Nous sommes performants pour forer, mais nous avons besoin de nos partenaires étrangers pour l’exploitation, dont le coût est exorbitant
Le décollage du non-conventionnel est présenté comme indispensable pour redresser la production et permettre de répondre à la demande locale pour l’électrification. « Pour l’instant, l’Algérie a procédé à des activités d’exploration et d’évaluation dans le bassin de l’Ahnet (Grand Sud). Sonatrach est satisfaite car les études sont positives, indique un ingénieur géologue. Nous sommes performants pour forer, mais nous avons besoin de nos partenaires étrangers pour l’exploitation, dont le coût est exorbitant. Plusieurs Algériens, des géologues et des ingénieurs réservoirs, ont déjà été envoyés aux États-Unis et en Italie pour se former », précise-t-il.
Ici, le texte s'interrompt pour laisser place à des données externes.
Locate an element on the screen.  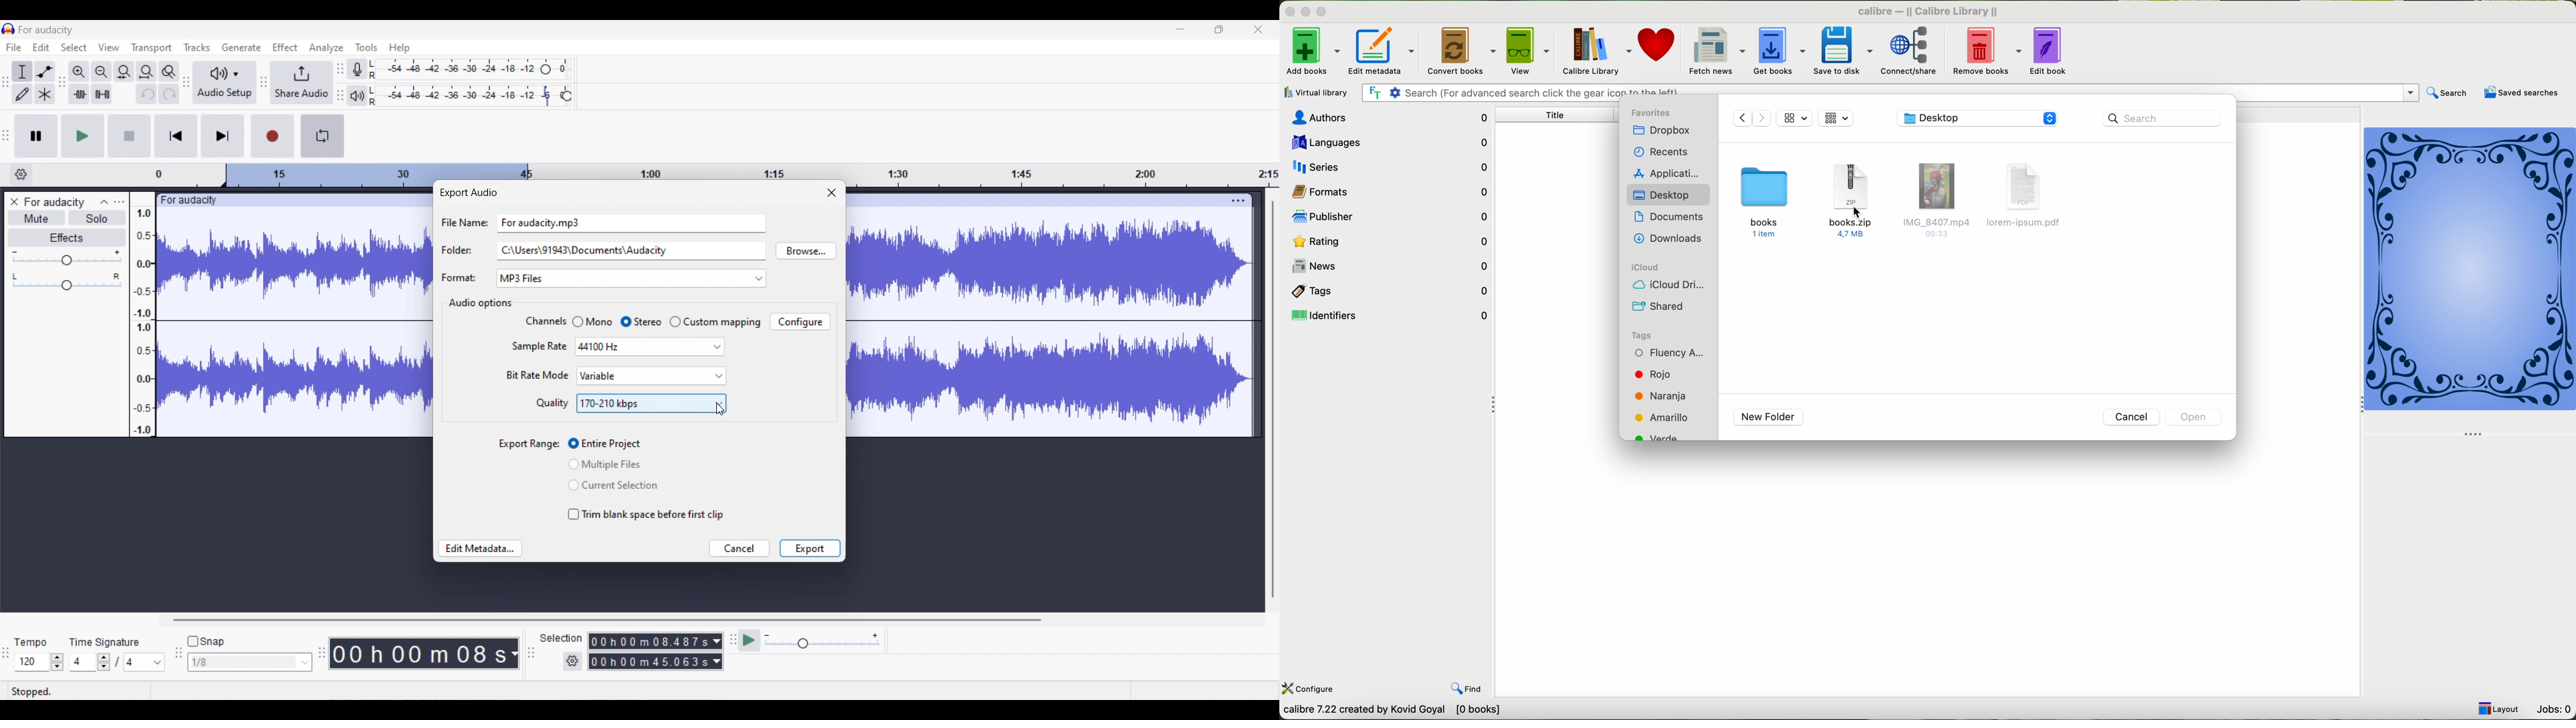
Configure is located at coordinates (800, 321).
Quels risques environnementaux ?
Le gaz et le pétrole piégés dans la roche-mère sont atteints au moyen de forages verticaux, puis horizontaux, avant d’être extraits grâce à de la fracturation hydraulique. Les risques environnementaux avaient fait sortir des milliers d’habitants d’In Salah dans les rues en 2015. En 2018, le PDG de Sonatrach, Abdelmoumen Ould Kaddour, et le ministre de l’Énergie, Mustapha Guitouni, remplacés depuis, ont indiqué vouloir prendre leur temps afin de préserver l’environnement mais aussi d’évaluer la faisabilité économique d’une exploitation.
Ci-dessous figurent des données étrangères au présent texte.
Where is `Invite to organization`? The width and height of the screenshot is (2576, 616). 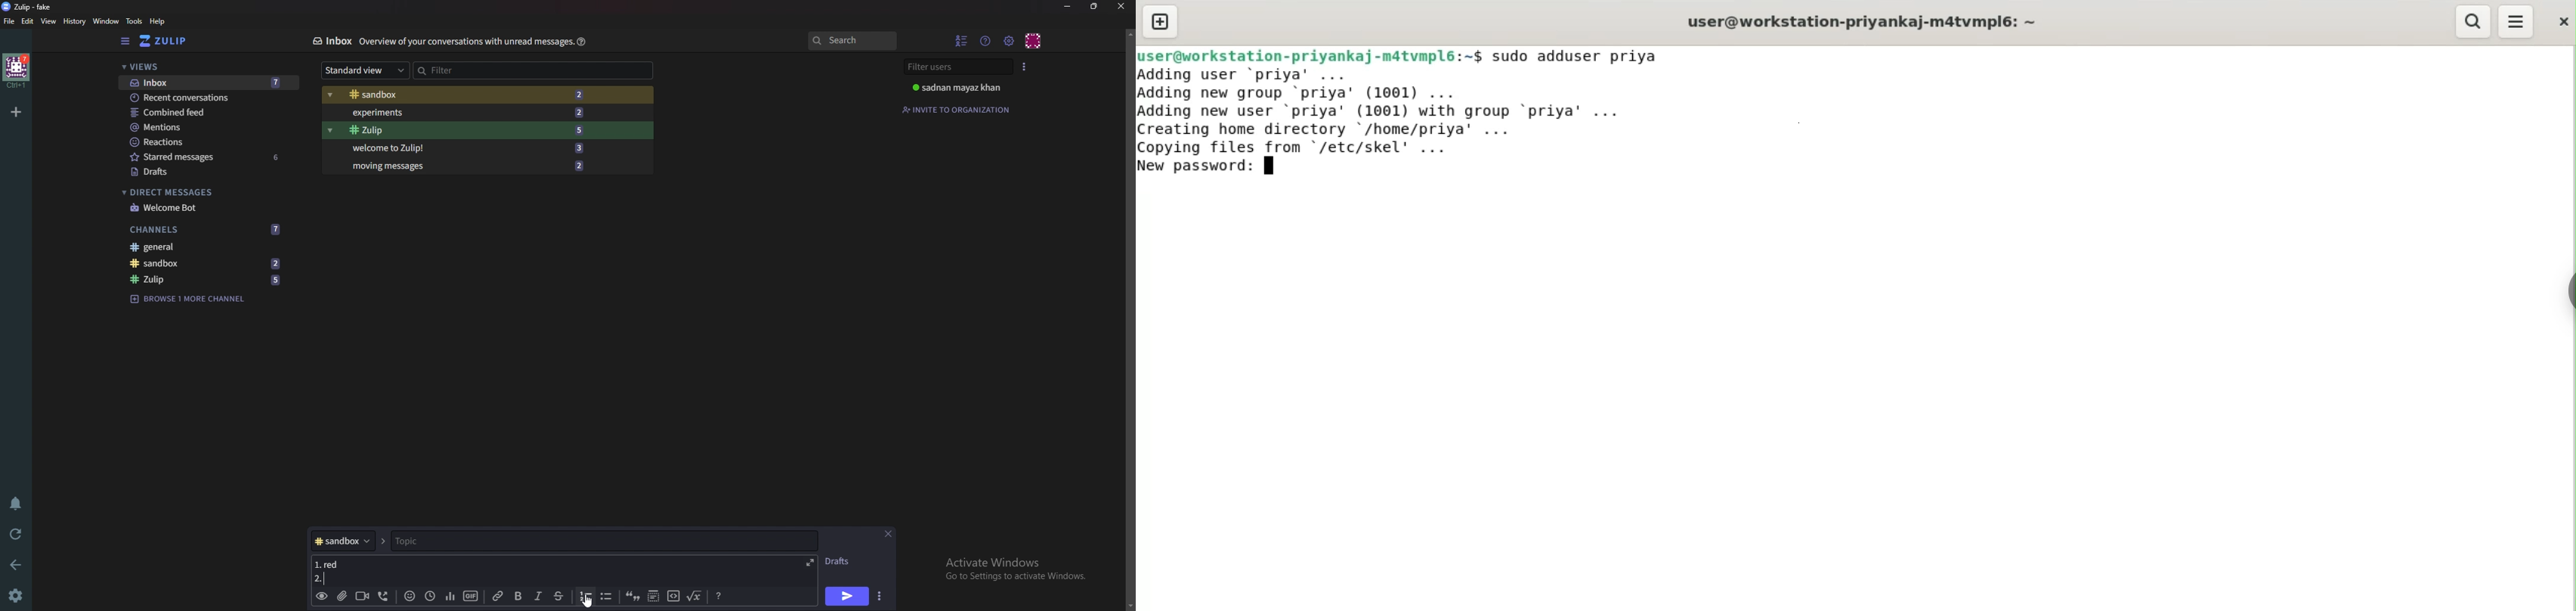 Invite to organization is located at coordinates (958, 108).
Dans le non-conventionnel, on fore un nombre important de puits, en essaim, pour récupérer le maximum d’hydrocarbures
Dans le désert, la production est contrariée par l’éloignement des gisements, le manque de pipelines pour l’acheminement du gaz ou encore la disponibilité de l’eau. De retour d’une visite des gisements aux États-Unis, Moustapha Guitouni avait dit vouloir convaincre les Algériens que le non-conventionnel était « une industrie propre ». Dans le même temps, plusieurs spécialistes interviennent dans les médias pour rappeler que l’Algérie utilise la fracturation depuis des décennies dans le conventionnel. « C’est vrai, mais on n’y fracture pas de manière systématique, souligne notre géologue de Sonatrach. Dans le non-conventionnel, on fore un nombre important de puits, en essaim, pour récupérer le maximum d’hydrocarbures. »
Ce qui pourrait polluer la nappe phréatique de manière irréversible, mais aussi déclencher des mini-séismes, comme cela est arrivé au Canada ou aux États-Unis. « On peut faire de la surveillance pour détecter la microsismicité, mais la nature est imprévisible », prévient encore le même spécialiste, sceptique.